Un plateau télé est organisé par Guadeloupe la 1ère entre direction du CHU, ARS, syndicats, collectif de défense et usagers. Manque le préfet dont on ne sait pas s’il assure bien la direction des opérations de secours, mais dont on devine qu’il en a confié le commandement à l’ARS. La représentante de la CGTG interpelle le directeur du CHU :  » Vous dites que le CHU a été nettoyé. Mais il faut dire que les collègues sont compétents pour l’hygiène pas pour la décontamination « . Décryptage : les locaux ont été réinvestis par personnels et patients après un coup de serpillière.

27 mars 2018

Un envoyé spécial d’Europe 1 publie l’information selon laquelle au moins 43 morts suspectes ont été dénombrées au CHU depuis janvier 2018. L’augmentation de la mortalité  » était la petite chose qu’on nous cachait  » avance l’article, largement repris. La directrice de l’ARS parle d' » un sentiment probable de certaines pertes de chance « . D’autres pointent la fiabilité de la comptabilité établie par le Collectif de défense. Pourtant l’affaire est claire. Les règles d’état civil prévoient que la ville des Abymes, territoire auquel est rattaché le CHU, recense l’ensemble des décès survenus dans l’établissement avant d’envoyer leur retranscription aux mairies d’origine des décédés.
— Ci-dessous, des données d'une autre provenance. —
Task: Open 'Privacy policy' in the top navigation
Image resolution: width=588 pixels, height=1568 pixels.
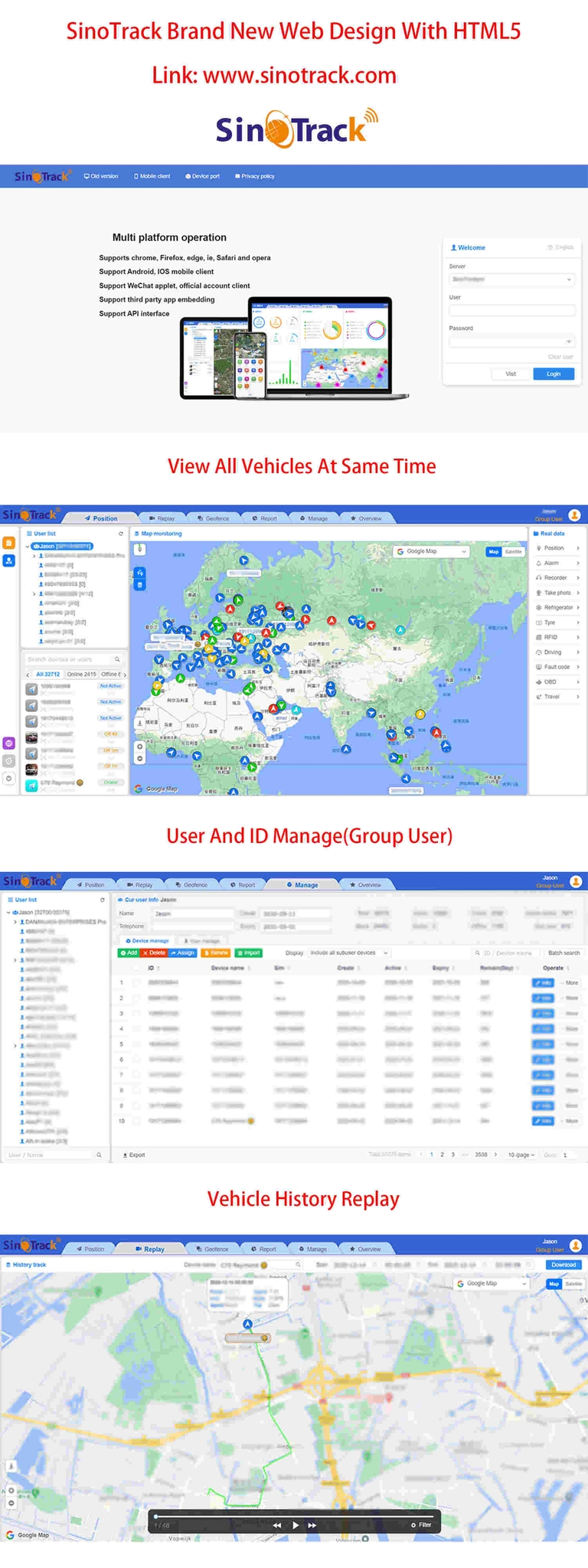Action: tap(255, 176)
Bien que la ville qui qualifie l’information de  » sensible  » n’ait pas souhaité répondre à notre demande, nul doute que les chiffres confirmeront une hausse vertigineuse de la mortalité au CHU en 2018 par rapport aux mêmes mois en 2017.

Depuis l’incendie

Dans les foyers on se désole du destin de celui-là arrivé pour opérer l’appendicite et pas revenu. De celle-là opérée d’un furoncle ailleurs, puis admise quelques jours après au CHU qui ne l’a pas sauvée. De tel autre arrivé suite à un arrêt cardiaque, qu’on devait évacuer le soir même vers la Martinique… mais qui n’a pas tenu. De celui-ci victime d’un AVC non pris en charge dans les heures qui ont suivi, et qui est désormais dans un état préoccupant. On se préoccupe du sort des patients et futurs patients. Et autant de questions autour de la réparation intégrale qui pointent le bout de leur nez.